BARCELONA—In preliminary results, adding cetuximab to gemcitabine/oxaliplatin (GEMOX) chemotherapy resulted in disease control among two thirds of patients with advanced biliary cancer, according to a Phase II study reported here at the ESMO World Congress on Gastrointestinal Cancer.
Éveline Boucher, MD, of Centre Eugene Marquis in France presented the data from the open-label study of 101 patients who had not already received palliative treatment for their advanced biliary cancers and had a World Health Organization Performance status of 0-1.
Patients in both arms of the study were treated every two weeks with gemcitabine—1,000 mg/m2 (10 mg/m2/min) on Day 1—plus oxaliplatin (100 mg/m2) on Day 2. Patients in the investigational arm also received the anti-epidermal growth factor receptor agent cetuximab (at 500 mg/m2 at Day 1 or Day 2) every two weeks.
Dr. Boucher stressed that the results are from only 36 patients so far and are only preliminary. Still, “it seems there is an increase of efficacy in the cetuximab arm. We have a disease control rate of over 70%, which is quite unusual in this cancer.”
The primary endpoint was progression-free survival at four months (with the treatment considered ineffective if that rate was less than 40% and considered effective if more than 60%). Secondary endpoints were toxicity, response, disease control, overall survival, and resectablity.

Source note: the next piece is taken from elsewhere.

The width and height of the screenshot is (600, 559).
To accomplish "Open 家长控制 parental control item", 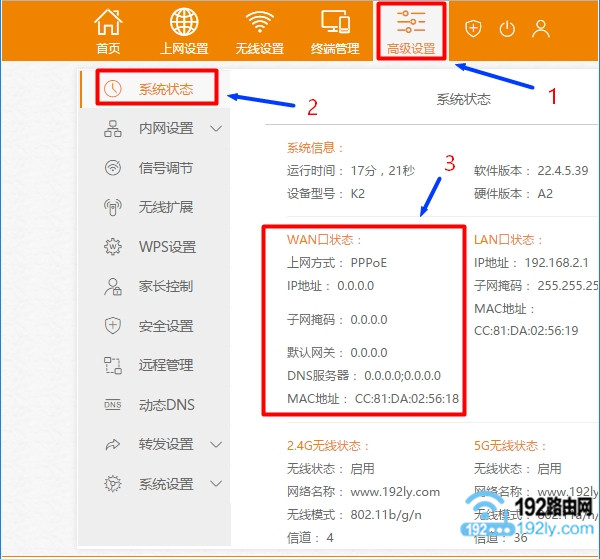I will pos(165,287).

Severe toxicity—neutropenia, GI toxicity, and rash—occurred only in the cetuximab group. Efficacy analysis was done after the first 36 patients, with a median follow up of 13 months. The goal was met in the investigational arm, with a four-month progression-free survival rate of 61%. At a median 6.5 months of follow-up, progression-free survival time was five months for the GEMOX group and seven months for those also receiving cetuximab.
The study has now been extended to include150 patients, and the researchers will assess the predictive and prognostic value of KRAS mutation and the relationship between treatment efficacy and tumor location.

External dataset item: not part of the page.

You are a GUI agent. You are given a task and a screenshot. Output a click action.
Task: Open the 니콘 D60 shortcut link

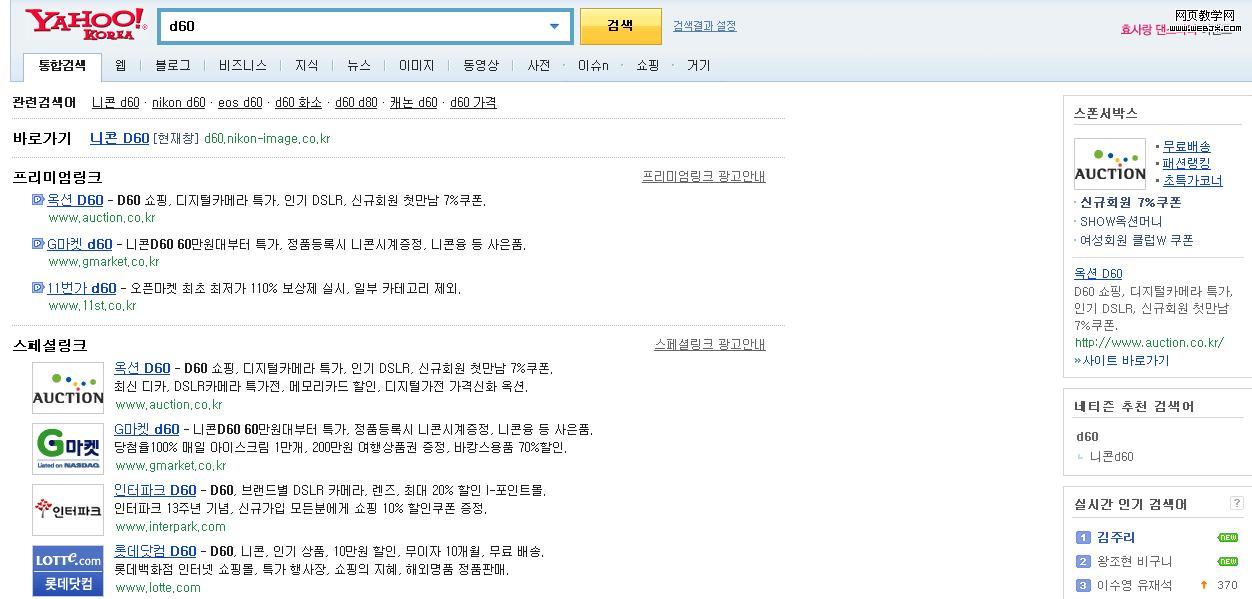(x=119, y=139)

Sufficient Statistical Power?
Asked during the question-and-answer period if the Phase II data had sufficient statistical power to confirm cetuximab's efficacy, Dr. Boucher acknowledged that that wasn't the case with the low number of patients so far, but that she looked forward to the results from the expanded study. In addition, she said, a Phase III study is also being considered.
Someone else asked why it was necessary to extend the trial to 150 patients, since wouldn't a Phase III study necessitate closing the Phase II investigation? “We think that with 50 more patients we will perhaps find a big difference between the two groups and see that cetuximab is effective,” she said.
As for whether cetuximab added to GEMOX could be considered a new standard of care, Dr. Boucher said, “Perhaps it could be, but this would require “a high level of proof.”
In an interview after her presentation Dr. Boucher noted that she and her colleagues will be assessing the relevance that molecular markers of outcome (such as KRAS mutation) have on the response to cetuximab—“We are going to analyze for EGFR expression, EGFR number of copies, and KRAS mutation, and correlate responses.”